> _SELECTED EXCERPT_:
====================

06.) Darth Maul and Savage Oppress versus Darth Sidious (Star Wars: The Clone Wars)

This is the most emotional fight scene for me.  When Savage Oppress entered the universe in Season 3, I thought the show was ruined.  Then, I was blown away by the character.  When we first see Maul with Oppress, it’s very sad to see the state that Maul is in.  But, after one season, we see how much Maul has changed.  This arc explosively culminates when Maul and Oppress take on Darth Sidious.  What I liked about this fight was that they showed more of Sidious’ true power than ever before.  Oppress was very slow and technically choppy compared to the seasoned Darth Sidious.  This is shown at the end when Oppress meets his demise.

05.) Anakin Skywalker versus Asajj Ventress (Star Wars: Clone Wars)

The creator of Samurai Jack knows how to build up tension.  This fight scene does so perfectly.  From the rain hitting the lightsabers to the long anticipation for the next move, the suspense does justice to the final moments.  It was interesting to see Anakin turn more to the dark side in a battle.  Not only do you see him wield a red saber, but when he strikes down Asajj, images—in his mind—of Jedi are shown.  A fight scene should always have a point to it, and the one here is that Anakin had crossed the point of no return.

04.) Obi-Wan versus Darth Vader (Star Wars)

The most realistic fight scene in the Star Wars universe.  This fight makes sense because the two haven’t fought a formidable opponent in at least ten years.  Not only is Obi-Wan at a weaker state, but Vader is as well.  This is not about a lightsaber fight, but a duel they didn’t finish thirty years ago.  We all know if Obi-Wan was there for a duel, the fight would have been longer.  Obi-Wan had another plan, though.  He was there to say goodbye to Luke and Vader.  He knew that his time was up, and that it was time for Luke to take on the Empire.

====================

> _RECORDED DATA_:

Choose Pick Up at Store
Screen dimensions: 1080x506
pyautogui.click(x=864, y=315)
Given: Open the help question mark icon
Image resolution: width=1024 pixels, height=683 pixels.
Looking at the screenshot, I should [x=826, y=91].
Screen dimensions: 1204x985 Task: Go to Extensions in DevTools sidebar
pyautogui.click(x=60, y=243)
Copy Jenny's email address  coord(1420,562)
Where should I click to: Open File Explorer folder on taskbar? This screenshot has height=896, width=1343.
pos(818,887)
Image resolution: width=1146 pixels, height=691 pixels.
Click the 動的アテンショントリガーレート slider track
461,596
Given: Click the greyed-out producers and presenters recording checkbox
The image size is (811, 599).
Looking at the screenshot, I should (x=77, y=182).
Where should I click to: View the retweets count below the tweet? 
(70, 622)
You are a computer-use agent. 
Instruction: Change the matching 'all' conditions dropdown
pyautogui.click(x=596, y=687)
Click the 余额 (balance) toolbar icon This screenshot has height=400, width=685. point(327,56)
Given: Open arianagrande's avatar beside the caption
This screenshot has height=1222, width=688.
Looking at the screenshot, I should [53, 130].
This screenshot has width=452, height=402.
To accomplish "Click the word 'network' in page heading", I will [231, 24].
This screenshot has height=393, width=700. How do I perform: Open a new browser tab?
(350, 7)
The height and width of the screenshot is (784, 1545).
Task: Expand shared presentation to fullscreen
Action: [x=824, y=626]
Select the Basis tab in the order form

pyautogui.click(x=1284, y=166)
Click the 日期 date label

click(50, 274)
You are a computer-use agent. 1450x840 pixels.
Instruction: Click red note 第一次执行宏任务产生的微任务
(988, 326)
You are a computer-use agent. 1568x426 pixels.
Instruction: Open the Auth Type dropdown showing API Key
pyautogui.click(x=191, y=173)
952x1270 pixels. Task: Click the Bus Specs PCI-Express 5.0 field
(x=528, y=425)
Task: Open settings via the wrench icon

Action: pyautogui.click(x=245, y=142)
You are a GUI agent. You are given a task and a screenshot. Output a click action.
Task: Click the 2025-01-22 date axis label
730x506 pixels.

====================

> _ABOUT THIS EXERCISE_:
Answer these questions using the Star Wars fight scene ranking:
1. In which season did Savage Oppress enter the universe?
2. What color saber does Anakin wield in his fight with Asajj Ventress?
3. How long ago was the duel that Obi-Wan and Vader didn't finish?

> _TASK SOLUTION_:
1. Season 3
2. Red
3. Thirty years ago